2. En premier lieu, il ressort des pièces du dossier que si le jugement attaqué mentionne effectivement l'existence d'une situation " de co-visibilité prégnante " entre le parc éolien litigieux et l'église de Boissy en Brouais, classée monument historique, alors que cette dernière n'est pas citée par l'arrêté préfectoral refusant les permis de construire sollicités, cet arrêté, qui indique que le projet de parc est en situation de co-visibilité avec " plusieurs monuments historiques ", n'en a pas fixé limitativement la liste, cette indication étant suivie d'une parenthèse à l'intérieur de laquelle quelques monuments sont cités, mais se terminant par des points de suspension, qui démontrent nécessairement qu'il ne s'agissait que d'exemples parmi d'autres d'une telle situation de co-visibilité et non pas des seuls monuments impactés par le projet. L'église de Boissy en Brouais apparaît dans plusieurs des pièces constituant le dossier de demande du pétitionnaire, ainsi que dans les documents produits par le pétitionnaire postérieurement à la date des décisions attaquées. Ces derniers documents, qui figuraient au dossier contentieux, prennent notamment la forme de photomontages, ont été portés à la connaissance de l'administration en mai 2016 dans le cadre d'une demande de réexamen de sa position, et pouvaient ainsi, comme l'a indiqué le jugement attaqué en son point 5, être pris en compte par les premiers juges pour apprécier le bien fondé du motif des décisions attaquées tiré de l'atteinte portée au caractère ou à l'intérêt des différents lieux, sites et paysages énumérés par l'article R. 111-21 alors applicable du code de l'urbanisme. En retenant le bien fondé de ce motif, le tribunal administratif ne peut être regardé comme ayant soulevé d'office un moyen d'annulation qui n'était pas d'ordre public, et n'a ainsi pas entaché son jugement d'irrégularité.

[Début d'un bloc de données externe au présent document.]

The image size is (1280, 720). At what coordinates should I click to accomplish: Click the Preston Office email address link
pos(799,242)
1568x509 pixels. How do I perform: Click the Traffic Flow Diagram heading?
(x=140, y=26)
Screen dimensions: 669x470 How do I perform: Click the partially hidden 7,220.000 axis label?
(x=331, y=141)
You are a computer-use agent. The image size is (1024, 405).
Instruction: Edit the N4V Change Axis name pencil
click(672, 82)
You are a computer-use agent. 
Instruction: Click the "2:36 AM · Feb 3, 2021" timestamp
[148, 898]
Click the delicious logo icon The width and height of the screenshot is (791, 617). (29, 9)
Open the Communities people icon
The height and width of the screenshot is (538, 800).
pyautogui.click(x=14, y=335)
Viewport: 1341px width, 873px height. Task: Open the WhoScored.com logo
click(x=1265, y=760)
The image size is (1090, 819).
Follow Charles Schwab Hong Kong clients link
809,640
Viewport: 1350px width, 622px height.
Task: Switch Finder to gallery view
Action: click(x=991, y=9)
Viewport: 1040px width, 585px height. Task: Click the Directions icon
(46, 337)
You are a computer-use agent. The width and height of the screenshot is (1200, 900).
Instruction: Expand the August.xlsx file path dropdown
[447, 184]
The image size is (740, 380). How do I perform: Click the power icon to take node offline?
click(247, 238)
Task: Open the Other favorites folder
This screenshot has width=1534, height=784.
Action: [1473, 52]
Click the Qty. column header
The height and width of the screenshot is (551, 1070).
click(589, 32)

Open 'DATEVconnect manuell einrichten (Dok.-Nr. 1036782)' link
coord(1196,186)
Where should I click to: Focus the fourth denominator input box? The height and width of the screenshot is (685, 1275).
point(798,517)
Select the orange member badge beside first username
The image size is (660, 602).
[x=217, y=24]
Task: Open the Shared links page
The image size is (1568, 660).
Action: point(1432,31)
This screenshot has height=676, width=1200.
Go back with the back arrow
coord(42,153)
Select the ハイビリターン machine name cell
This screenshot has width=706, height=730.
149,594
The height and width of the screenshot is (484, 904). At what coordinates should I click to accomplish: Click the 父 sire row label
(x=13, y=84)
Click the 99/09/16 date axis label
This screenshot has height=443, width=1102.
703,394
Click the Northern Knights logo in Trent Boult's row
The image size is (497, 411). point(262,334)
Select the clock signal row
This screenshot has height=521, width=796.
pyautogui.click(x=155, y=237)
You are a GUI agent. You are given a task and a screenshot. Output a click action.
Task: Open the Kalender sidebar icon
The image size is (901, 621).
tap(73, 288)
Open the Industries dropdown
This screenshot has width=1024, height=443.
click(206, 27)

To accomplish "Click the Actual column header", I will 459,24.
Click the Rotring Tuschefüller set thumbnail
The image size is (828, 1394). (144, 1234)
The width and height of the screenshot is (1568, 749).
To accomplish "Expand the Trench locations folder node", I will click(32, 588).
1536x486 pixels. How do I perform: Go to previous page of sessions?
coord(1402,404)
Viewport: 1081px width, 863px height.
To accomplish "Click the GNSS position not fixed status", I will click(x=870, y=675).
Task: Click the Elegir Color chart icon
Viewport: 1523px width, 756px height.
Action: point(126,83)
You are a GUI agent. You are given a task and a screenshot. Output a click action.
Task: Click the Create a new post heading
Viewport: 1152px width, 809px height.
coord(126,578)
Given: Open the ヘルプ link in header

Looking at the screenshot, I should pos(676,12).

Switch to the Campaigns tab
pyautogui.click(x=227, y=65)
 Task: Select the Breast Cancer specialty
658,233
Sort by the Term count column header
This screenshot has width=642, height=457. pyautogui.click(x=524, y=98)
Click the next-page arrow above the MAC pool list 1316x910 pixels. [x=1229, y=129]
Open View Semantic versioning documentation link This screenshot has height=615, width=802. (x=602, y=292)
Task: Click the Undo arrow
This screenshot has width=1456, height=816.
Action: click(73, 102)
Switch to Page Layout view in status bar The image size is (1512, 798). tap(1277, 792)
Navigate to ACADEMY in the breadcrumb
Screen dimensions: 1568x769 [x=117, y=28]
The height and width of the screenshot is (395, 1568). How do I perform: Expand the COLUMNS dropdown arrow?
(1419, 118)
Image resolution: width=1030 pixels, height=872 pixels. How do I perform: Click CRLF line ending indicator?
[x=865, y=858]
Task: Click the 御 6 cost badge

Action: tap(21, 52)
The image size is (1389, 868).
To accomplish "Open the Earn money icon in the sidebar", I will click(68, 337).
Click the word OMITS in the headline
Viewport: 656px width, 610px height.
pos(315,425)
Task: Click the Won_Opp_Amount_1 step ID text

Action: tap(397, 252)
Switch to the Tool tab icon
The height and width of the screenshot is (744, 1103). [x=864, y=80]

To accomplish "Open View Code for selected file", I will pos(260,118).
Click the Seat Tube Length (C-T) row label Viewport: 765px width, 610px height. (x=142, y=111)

3. En second lieu, s'il ressort également des pièces du dossier que le jugement mentionne " le moyen tiré d'une erreur manifeste d'appréciation dans l'application de l'article R. 111-27 du code de l'urbanisme ", cette mention figure dans le jugement attaqué non pas dans la motivation de celui-ci, mais en tant qu'élément de titre destiné à énumérer les différents moyens d'annulation successivement examinés par le tribunal le point 6 du jugement attaqué répondant finalement à ce moyen en le requalifiant, les premiers juges indiquant " c'est sans commettre l'erreur d'appréciation alléguée par la société d'exploitation du parc éolien de Dampierre-Prudemanche que le préfet.de la région Centre-Val de Loire a pu estimer que les permis de construire sollicités étaient de nature à porter atteinte au caractère ou à l'intérêt des lieux avoisinants, aux sites, aux paysages naturels ou urbains ainsi qu'à la conservation des perspectives monumentales ". Le tribunal administratif n'a ce faisant pas davantage entaché son jugement d'irrégularité.

4. En dernier lieu, il ressort des termes mêmes du jugement attaqué que les premiers juges ne se sont pas abstenus, ainsi pourtant que le soutient le pétitionnaire, de porter une appréciation sur les différents monuments historiques impactés par le projet litigieux, dont ils ont précisé que certains étaient inscrits, ainsi que sur l'impact né de leur co-visibilité avec le projet, qualifiée de " prégnante " au point 6 de leur décision, et ainsi de nature à porter atteinte à leur caractère ou à leur intérêt. Ils ont ainsi suffisamment motivé leur décision quant à l'absence d'erreur d'appréciation du préfet à avoir rejeté la demande d'autorisation dont il était saisi, en raison de l'atteinte portée au caractère ou à l'intérêt des lieux avoisinants, aux sites, aux paysages naturels ou urbains ainsi qu'à la conservation des perspectives monumentales.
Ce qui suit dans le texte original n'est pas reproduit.